(Given data)
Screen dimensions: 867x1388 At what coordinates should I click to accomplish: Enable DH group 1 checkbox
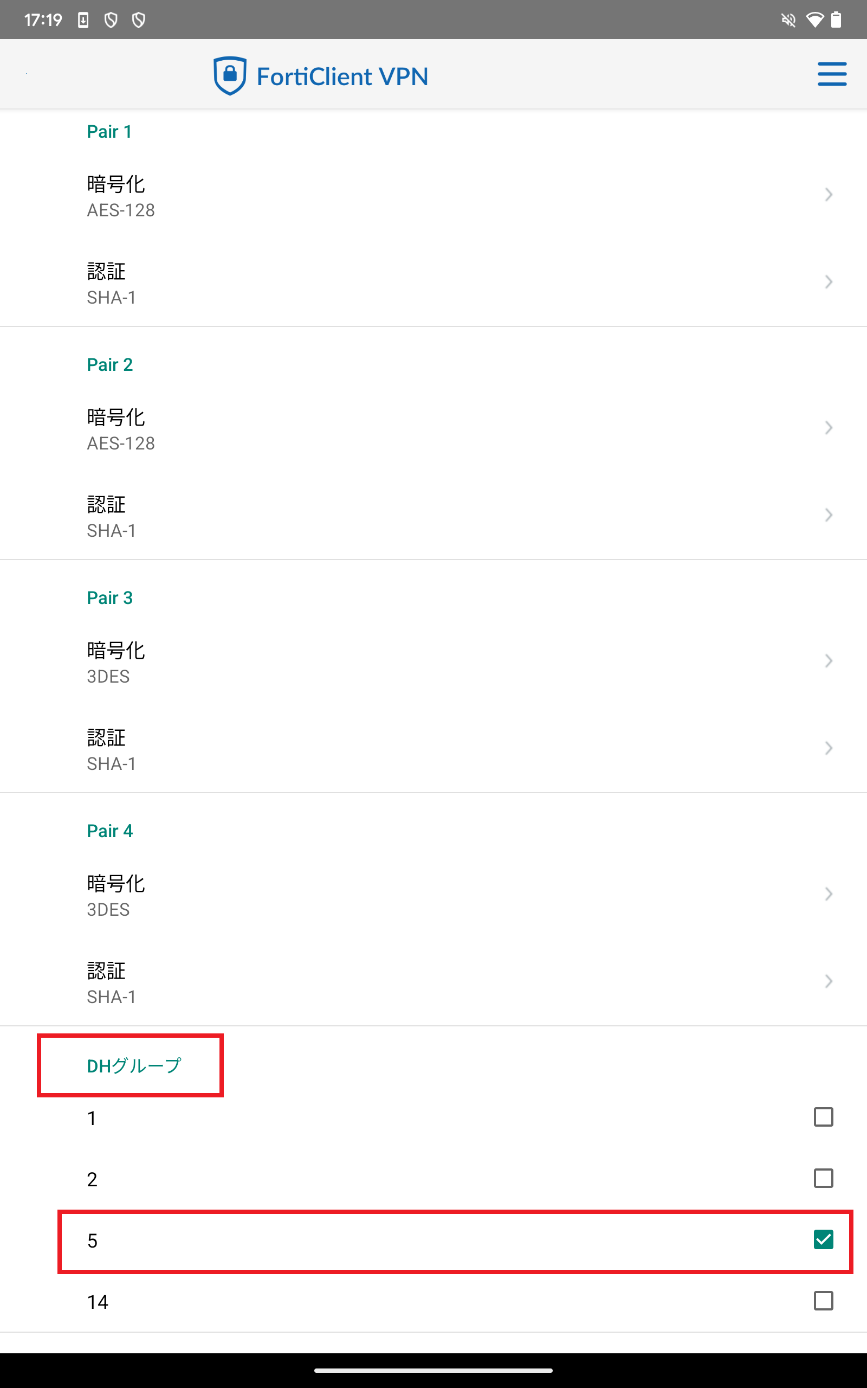(x=823, y=1117)
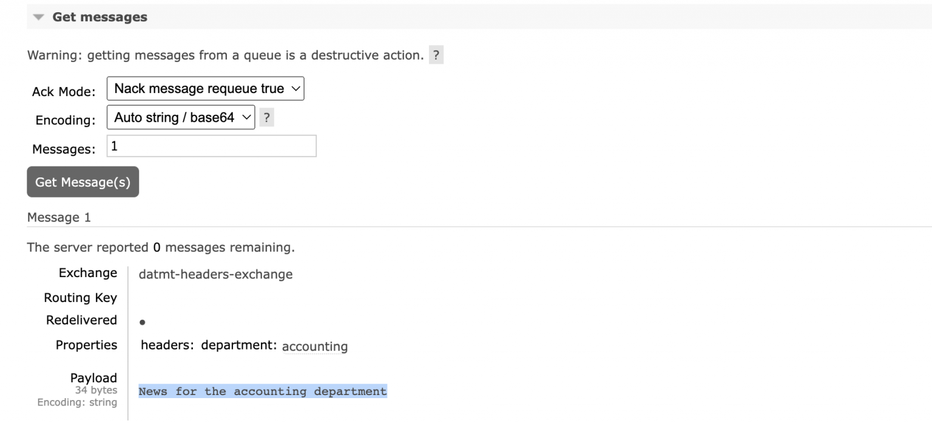The image size is (932, 423).
Task: Click the Ack Mode label
Action: pyautogui.click(x=64, y=92)
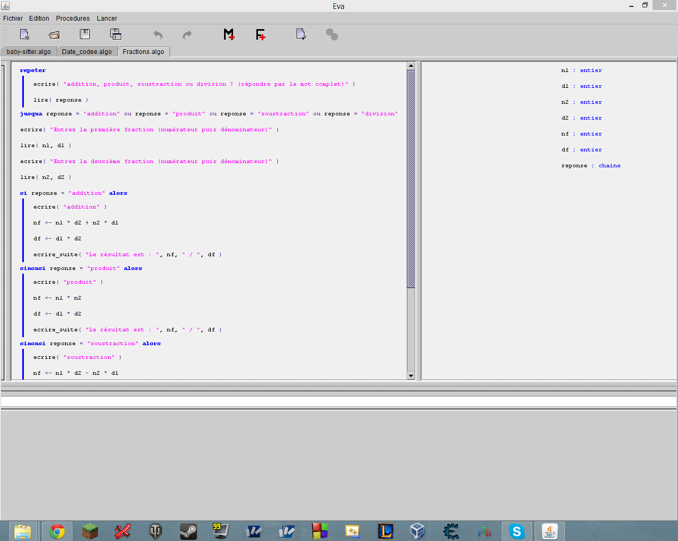Open the Edition menu
This screenshot has height=541, width=678.
coord(39,19)
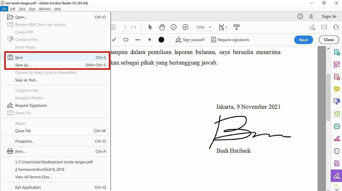Toggle the checkmark annotation tool
The width and height of the screenshot is (342, 191).
(x=114, y=40)
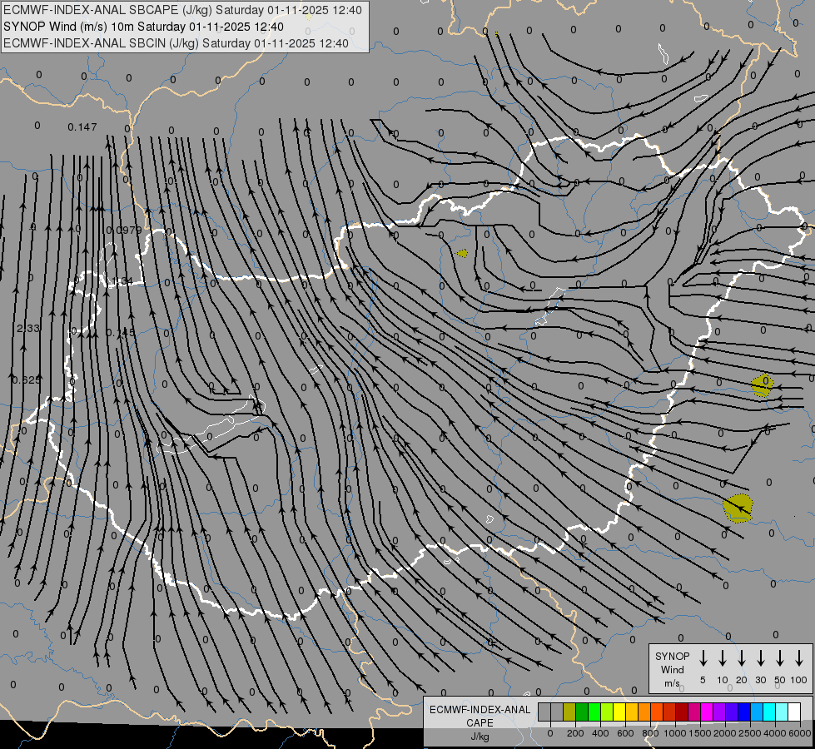Click the 50 m/s wind legend arrow

tap(780, 658)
(End Given data)
» Task objective
Go through the records above and write out every line exactly, passing over the pictures.

» Solution to the exercise
Screen dimensions: 867x1388 At what coordinates should I click to accomplish: Enable DH group 1 checkbox
(x=823, y=1117)
The image size is (932, 423).
Task: Click the Ack Mode label
Action: pyautogui.click(x=64, y=92)
Open the Edition menu
This screenshot has height=541, width=678.
coord(39,19)
Toggle the checkmark annotation tool
The width and height of the screenshot is (342, 191).
(x=114, y=40)
Click the 50 m/s wind legend arrow

tap(780, 658)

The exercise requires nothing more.